Coronavirus plunges Airbnb into crisis

The de facto worldwide travel ban is hitting the bed broker Airbnb hard. In the USA, even the state is now being asked for help.

Corona-airbnb

How the NZZ on Sunday reported in the current issue, apartment landlords in major cities are turning away from Airbnb in droves and looking for long-term tenants for their properties on the conventional housing market again. In Dublin, for example, the number of apartment listings rose by 64 percent in the first three weeks of March. Almost 400 smaller apartments and studios, furnished - the images copied directly from the Airbnb platform. A year ago at this time, there were only around 200 such listings.

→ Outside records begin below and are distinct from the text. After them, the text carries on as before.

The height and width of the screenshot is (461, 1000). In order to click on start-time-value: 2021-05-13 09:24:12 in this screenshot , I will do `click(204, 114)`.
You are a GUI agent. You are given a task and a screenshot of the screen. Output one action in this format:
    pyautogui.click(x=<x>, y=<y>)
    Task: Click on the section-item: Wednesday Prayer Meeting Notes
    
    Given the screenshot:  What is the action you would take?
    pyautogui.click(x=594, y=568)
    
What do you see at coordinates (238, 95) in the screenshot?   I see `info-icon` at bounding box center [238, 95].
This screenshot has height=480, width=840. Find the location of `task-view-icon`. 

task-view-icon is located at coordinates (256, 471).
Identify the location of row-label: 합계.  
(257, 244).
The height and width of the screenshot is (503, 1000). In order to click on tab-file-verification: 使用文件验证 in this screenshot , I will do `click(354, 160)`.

This development can also be observed in other European cities such as London, Prague and Barcelona. It is not new: Airbnb is struggling with increasing legal requirements. More and more cities and countries are resisting the fact that the accommodation platform is bypassing the entire tourism industry and lining its own pockets, while the hotel industry, for example, is subject to strict and numerous regulations.

 

Cancellations every minute

However, the coronavirus has now massively accelerated developments and plunged the platform into a crisis. The reason is obvious: due to the de facto travel ban, bed procurement has come to a standstill, with cancellations occurring every minute. In the three most important European markets - France, Italy and Spain - sales have halved within a single Monday. In the meantime, sales from these coronavirus-hit countries are likely to have dried up almost completely.

 

A bubble is bursting

Airbnb has actually been working towards an IPO for some time. With around 14,000 employees, the company is one of the largest privately held companies in the USA. The current crisis is reducing the chances of an IPO in the near future. This not only makes the rather poorly paid employees, who have been put off for years with share options, nervous. But also the investors, who have to watch the value of the company, whose shares are traded over the counter, melt away. In the meantime, this is said to have amounted to over 50 billion dollars, but analysts now see 10 billion as the lower limit. The NZZ on Sunday quotes an insider as saying that a bubble is bursting.

Meanwhile, CEO Brian Chesky has asked Washington for tax breaks and other government aid for landlords. Whether providers and users will return after the crisis remains to be seen - and will determine the future of Airbnb.